#### TASK OBJECTIVE
Return, word for word, only the lines of the data below that lie between the line with "Image resolution: width=1620" and the line with "You are a computer-use agent. Viewport: 1420px", those two lines included.

#### SOURCE DATA

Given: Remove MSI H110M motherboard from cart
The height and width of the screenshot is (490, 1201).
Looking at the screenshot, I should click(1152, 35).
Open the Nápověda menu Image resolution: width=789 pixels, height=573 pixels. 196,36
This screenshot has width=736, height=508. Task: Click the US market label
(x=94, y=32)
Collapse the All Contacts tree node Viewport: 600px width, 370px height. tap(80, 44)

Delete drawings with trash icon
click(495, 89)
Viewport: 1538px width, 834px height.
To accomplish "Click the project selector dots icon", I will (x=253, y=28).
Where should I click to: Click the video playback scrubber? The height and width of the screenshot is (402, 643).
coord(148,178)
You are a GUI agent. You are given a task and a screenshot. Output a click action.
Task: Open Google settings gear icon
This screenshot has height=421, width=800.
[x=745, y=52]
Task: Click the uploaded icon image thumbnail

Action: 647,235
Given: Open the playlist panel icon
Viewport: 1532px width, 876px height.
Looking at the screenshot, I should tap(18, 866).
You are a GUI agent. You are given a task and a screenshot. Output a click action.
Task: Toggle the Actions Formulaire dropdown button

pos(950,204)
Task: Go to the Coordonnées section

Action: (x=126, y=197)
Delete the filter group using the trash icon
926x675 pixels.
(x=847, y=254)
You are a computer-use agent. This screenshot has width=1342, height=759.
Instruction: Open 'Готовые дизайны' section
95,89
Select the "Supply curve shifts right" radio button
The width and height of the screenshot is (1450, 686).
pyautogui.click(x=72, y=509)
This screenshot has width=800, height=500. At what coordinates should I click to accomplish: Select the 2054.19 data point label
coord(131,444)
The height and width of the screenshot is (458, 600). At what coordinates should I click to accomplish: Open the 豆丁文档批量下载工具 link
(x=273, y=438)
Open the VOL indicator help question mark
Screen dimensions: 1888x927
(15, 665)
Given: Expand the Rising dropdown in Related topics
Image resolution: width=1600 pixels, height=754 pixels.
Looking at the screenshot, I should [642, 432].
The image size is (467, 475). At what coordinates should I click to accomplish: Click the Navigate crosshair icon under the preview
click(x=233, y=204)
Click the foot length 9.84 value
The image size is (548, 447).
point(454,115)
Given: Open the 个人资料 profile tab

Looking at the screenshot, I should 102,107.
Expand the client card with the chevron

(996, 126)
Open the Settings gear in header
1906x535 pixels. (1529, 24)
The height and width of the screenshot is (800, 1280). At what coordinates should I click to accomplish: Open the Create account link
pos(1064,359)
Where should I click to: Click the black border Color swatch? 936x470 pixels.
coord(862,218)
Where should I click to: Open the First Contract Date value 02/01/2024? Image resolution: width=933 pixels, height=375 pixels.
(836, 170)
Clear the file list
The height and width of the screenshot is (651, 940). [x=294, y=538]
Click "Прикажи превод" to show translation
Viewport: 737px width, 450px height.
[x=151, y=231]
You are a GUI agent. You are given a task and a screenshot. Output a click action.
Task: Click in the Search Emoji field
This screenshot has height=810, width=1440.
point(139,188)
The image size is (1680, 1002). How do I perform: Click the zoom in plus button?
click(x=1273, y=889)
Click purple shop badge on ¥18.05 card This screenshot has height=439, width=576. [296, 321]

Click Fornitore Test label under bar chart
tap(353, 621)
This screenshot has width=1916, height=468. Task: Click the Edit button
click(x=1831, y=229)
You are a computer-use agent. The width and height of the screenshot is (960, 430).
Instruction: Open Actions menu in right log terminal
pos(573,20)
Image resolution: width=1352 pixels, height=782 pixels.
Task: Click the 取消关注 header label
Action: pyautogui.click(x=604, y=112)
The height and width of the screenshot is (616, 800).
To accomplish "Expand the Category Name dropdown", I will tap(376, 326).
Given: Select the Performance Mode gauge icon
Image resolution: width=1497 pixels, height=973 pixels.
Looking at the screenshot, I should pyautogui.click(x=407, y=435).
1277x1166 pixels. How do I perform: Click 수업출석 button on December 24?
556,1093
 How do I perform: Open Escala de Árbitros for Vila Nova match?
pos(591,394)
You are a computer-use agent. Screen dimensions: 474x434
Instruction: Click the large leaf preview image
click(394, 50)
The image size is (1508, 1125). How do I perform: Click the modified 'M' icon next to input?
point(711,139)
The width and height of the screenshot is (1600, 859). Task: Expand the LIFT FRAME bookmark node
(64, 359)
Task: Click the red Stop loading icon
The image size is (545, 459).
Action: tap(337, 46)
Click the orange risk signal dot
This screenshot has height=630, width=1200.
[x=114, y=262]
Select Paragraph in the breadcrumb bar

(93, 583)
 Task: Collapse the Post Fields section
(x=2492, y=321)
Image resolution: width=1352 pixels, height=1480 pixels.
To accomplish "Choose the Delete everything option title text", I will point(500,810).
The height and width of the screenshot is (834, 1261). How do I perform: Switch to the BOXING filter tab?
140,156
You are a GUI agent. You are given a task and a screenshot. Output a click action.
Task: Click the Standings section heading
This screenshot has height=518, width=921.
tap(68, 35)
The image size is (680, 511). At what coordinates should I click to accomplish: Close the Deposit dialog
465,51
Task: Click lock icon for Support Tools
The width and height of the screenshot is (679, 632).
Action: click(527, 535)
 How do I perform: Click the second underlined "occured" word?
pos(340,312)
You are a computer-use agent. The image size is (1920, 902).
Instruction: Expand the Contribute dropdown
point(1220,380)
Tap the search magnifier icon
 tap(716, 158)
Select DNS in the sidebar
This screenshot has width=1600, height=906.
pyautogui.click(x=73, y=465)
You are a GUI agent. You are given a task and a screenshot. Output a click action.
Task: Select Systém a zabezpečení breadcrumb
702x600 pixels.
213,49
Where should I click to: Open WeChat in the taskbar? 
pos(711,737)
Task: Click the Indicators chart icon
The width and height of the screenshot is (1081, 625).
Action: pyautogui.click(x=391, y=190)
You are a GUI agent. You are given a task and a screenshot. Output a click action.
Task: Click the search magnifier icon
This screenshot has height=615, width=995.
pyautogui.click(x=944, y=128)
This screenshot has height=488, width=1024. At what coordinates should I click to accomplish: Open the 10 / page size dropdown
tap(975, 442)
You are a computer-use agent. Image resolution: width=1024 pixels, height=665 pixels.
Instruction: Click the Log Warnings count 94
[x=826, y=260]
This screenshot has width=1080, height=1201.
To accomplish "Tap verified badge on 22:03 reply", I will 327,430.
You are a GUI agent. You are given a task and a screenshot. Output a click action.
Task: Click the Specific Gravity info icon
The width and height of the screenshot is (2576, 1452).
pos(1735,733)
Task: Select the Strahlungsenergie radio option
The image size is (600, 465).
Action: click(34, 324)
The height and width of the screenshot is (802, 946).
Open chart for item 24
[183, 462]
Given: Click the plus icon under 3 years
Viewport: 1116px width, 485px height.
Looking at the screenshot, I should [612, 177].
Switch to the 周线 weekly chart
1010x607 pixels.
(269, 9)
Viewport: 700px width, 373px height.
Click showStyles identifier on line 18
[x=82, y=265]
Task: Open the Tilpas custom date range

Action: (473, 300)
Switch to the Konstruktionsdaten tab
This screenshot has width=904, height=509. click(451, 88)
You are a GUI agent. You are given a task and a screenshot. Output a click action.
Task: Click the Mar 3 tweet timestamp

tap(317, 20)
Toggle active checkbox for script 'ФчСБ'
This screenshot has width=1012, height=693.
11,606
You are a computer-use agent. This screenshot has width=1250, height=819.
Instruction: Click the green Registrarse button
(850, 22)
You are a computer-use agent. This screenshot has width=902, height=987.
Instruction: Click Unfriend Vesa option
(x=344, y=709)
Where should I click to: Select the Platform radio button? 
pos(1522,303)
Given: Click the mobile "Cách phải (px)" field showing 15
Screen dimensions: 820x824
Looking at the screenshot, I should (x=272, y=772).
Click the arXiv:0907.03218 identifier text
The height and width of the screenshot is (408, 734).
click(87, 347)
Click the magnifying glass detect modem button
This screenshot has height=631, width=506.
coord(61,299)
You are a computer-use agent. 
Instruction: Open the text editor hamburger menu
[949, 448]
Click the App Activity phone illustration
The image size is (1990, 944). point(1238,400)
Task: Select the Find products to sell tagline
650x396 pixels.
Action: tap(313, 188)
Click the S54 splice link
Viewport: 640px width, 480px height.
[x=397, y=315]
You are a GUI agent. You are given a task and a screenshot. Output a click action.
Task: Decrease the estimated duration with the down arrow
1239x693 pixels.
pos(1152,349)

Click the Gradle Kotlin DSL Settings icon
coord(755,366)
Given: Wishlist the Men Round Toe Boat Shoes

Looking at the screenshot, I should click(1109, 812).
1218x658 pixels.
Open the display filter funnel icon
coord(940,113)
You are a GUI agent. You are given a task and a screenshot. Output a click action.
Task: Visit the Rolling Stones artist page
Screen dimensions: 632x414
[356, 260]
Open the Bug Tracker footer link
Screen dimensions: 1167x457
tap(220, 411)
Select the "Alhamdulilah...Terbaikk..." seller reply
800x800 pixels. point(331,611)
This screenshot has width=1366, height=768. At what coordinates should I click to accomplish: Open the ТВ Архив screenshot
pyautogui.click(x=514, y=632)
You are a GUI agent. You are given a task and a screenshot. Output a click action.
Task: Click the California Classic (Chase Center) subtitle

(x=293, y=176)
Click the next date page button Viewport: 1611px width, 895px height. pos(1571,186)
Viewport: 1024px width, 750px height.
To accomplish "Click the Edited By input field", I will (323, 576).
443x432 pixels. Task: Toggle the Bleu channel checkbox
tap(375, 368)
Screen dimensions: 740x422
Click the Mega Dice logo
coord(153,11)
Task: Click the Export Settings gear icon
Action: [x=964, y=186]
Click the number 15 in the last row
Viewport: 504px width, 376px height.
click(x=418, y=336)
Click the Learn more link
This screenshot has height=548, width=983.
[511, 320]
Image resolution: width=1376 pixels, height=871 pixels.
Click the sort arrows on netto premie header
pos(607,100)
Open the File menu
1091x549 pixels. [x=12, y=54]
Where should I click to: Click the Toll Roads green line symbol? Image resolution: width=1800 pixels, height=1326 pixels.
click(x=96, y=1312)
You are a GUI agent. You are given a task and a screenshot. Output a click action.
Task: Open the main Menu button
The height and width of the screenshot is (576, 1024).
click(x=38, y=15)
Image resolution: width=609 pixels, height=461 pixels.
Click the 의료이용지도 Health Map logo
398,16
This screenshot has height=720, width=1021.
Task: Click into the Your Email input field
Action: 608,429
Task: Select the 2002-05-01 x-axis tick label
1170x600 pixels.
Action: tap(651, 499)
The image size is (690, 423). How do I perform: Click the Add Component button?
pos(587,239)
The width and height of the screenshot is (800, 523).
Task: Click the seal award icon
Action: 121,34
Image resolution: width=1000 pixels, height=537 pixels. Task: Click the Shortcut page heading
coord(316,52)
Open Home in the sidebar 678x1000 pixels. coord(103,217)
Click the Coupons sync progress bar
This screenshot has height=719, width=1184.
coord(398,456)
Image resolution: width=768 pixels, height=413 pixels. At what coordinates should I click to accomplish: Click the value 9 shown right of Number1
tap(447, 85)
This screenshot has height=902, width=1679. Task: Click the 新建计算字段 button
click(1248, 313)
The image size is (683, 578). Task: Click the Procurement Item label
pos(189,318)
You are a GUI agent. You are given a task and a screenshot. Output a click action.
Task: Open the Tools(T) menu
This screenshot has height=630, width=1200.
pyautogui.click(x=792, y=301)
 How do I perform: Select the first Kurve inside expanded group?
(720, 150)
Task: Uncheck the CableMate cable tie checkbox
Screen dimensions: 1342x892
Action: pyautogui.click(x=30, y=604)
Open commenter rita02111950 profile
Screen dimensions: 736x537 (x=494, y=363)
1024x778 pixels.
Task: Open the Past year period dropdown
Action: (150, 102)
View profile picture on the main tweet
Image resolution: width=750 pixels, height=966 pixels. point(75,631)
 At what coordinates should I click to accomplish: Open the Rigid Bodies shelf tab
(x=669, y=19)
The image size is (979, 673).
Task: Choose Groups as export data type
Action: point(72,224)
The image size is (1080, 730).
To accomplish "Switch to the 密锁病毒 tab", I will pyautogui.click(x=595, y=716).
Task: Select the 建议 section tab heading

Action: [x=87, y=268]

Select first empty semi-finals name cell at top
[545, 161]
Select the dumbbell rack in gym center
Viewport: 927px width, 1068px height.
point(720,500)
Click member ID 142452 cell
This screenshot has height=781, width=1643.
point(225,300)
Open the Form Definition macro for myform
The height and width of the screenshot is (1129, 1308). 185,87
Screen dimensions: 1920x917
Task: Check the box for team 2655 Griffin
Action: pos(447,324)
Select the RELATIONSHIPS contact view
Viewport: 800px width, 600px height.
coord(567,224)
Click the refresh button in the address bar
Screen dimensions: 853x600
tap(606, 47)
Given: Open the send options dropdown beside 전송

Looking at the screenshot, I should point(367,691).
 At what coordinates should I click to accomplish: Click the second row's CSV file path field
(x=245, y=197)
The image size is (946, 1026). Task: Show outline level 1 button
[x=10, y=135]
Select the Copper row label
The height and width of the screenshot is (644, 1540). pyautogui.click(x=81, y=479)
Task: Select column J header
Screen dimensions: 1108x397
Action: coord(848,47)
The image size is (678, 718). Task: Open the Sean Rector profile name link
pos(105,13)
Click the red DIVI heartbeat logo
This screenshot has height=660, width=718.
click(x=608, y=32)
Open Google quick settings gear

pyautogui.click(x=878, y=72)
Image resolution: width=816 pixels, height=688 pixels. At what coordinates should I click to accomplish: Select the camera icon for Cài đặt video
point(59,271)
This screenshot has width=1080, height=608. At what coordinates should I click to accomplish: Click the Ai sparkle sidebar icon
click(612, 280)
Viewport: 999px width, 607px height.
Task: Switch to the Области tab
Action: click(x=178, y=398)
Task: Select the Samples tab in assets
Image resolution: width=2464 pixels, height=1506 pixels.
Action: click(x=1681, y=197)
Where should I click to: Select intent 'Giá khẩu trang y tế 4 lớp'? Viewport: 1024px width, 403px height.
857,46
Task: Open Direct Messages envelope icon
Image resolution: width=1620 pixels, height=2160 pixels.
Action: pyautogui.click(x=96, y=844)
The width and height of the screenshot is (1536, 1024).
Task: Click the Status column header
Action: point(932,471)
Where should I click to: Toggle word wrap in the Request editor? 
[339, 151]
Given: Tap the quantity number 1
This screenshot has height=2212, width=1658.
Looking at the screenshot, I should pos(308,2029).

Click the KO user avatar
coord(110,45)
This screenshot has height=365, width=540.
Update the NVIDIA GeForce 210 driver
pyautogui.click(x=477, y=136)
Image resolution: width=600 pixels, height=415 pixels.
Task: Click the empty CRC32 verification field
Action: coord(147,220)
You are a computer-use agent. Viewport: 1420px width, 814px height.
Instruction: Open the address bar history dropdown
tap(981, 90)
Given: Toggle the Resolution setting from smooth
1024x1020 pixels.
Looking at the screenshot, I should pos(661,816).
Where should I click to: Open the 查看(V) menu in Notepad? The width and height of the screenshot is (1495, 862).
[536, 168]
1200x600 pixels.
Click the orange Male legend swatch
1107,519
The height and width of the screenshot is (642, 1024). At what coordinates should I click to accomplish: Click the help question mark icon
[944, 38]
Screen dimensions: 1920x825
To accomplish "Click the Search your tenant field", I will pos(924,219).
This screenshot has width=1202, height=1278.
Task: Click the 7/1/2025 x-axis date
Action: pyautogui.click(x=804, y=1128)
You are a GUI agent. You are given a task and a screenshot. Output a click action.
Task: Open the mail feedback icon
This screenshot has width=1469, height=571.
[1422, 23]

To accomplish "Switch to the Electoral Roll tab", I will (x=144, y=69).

#### TASK ANSWER
Image resolution: width=1620 pixels, height=2160 pixels.
Action: pyautogui.click(x=96, y=844)
The width and height of the screenshot is (1536, 1024).
Task: Click the Status column header
Action: point(932,471)
Where should I click to: Toggle word wrap in the Request editor? 
[339, 151]
Given: Tap the quantity number 1
This screenshot has height=2212, width=1658.
Looking at the screenshot, I should pos(308,2029).

Click the KO user avatar
coord(110,45)
This screenshot has height=365, width=540.
Update the NVIDIA GeForce 210 driver
pyautogui.click(x=477, y=136)
Image resolution: width=600 pixels, height=415 pixels.
Task: Click the empty CRC32 verification field
Action: coord(147,220)
You are a computer-use agent. Viewport: 1420px width, 814px height.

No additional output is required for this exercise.